• Short task 1:
In the text on MIM(Prisons) and the prison movement, how is the lumpen class defined?

==== Text extract

Of course, the fact that the state has taken the time to infiltrate and try to eliminate a group says a lot about the group's politics. As Marxist-Leninist-Maoists, we put forth revolutionary science, or dialectical materialism. A concrete historical analysis shows that it is not WE but THEY, the imperialists, who are on the wrong side of history. They will lose eventually. Our struggle is a protracted (scientific) one, to put forth the correct line, so even if MIM(Prisons) goes down there will still be others with the tools to continue forward.

With regards to the prison movement, it's understandable that these criticisms arise due to the fact that SHU placement falls on those who organize for better or for worse. So why does MIM(Prisons) support prisoners who walk away from their lumpen organizations? The lumpen class, by definition, is a parasitic class. Both the lumpen and the imperialists are capitalists whose material wealth comes from others' work. One has the power to exploit by making the laws, while the other makes money outside the law in an underground economy with a law unto itself. Saying, “I understand the LOs need work, but why work with those who walk away?” is just like the bourgeoisie saying “I know we need work, but why give opportunities to prisoners or criminals to help out, they broke our law?” Just like people who walked away and are now on SNY, they too broke the law.

========

• Short task 2:
In the records, starting at the line containing "Open the Formatar menu" and ending at the end of the records, rename "Instruction" to "Task" and give those lines again with nothing else changed.

==== Input material

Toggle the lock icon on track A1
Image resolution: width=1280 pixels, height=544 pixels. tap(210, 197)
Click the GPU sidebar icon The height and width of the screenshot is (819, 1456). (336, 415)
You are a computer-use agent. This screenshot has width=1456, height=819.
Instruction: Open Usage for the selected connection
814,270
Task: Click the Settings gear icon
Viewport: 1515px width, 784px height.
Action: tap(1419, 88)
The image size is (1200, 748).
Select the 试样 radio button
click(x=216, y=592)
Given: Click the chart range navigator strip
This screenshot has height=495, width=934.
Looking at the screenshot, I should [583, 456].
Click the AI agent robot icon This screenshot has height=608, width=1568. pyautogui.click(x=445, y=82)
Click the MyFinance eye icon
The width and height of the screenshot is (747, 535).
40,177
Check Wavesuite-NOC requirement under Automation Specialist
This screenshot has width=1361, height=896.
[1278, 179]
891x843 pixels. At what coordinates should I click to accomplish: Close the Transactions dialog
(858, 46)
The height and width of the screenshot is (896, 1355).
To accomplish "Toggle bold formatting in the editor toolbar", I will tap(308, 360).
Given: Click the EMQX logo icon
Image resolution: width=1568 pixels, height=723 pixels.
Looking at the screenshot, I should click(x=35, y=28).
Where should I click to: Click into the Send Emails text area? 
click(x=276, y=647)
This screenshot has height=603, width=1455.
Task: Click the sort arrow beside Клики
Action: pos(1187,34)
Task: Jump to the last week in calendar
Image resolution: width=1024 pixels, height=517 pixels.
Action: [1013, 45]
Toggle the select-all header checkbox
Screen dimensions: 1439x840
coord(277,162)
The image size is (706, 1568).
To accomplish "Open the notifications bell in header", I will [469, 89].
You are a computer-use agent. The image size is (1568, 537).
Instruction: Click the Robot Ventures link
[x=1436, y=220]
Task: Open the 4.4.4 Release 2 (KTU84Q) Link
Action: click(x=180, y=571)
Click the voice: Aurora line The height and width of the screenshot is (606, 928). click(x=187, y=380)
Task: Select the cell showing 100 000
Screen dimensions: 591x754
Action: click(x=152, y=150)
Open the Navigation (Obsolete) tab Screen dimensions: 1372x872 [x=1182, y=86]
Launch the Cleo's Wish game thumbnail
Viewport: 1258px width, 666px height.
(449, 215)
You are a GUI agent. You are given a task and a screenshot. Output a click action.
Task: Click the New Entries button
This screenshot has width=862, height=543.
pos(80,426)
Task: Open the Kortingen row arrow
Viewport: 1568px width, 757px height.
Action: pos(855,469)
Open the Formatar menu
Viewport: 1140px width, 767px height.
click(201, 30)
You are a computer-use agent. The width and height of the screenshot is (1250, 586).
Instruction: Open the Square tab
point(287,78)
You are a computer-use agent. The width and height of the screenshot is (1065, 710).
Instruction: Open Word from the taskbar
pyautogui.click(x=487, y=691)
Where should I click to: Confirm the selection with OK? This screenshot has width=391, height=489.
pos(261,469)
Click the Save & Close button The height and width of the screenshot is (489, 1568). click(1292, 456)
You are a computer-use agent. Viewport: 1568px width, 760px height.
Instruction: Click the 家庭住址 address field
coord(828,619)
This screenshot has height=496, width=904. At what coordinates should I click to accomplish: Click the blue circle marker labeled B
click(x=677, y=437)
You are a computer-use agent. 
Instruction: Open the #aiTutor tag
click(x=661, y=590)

========

• Expected answer 1:
It is defined as a parasitic class.

• Expected answer 2:
Open the Formatar menu
Viewport: 1140px width, 767px height.
click(201, 30)
You are a computer-use agent. The width and height of the screenshot is (1250, 586).
Task: Open the Square tab
point(287,78)
You are a computer-use agent. The width and height of the screenshot is (1065, 710).
Task: Open Word from the taskbar
pyautogui.click(x=487, y=691)
Where should I click to: Confirm the selection with OK? This screenshot has width=391, height=489.
pos(261,469)
Click the Save & Close button The height and width of the screenshot is (489, 1568). click(1292, 456)
You are a computer-use agent. Viewport: 1568px width, 760px height.
Task: Click the 家庭住址 address field
coord(828,619)
This screenshot has height=496, width=904. At what coordinates should I click to accomplish: Click the blue circle marker labeled B
click(x=677, y=437)
You are a computer-use agent. 
Task: Open the #aiTutor tag
click(x=661, y=590)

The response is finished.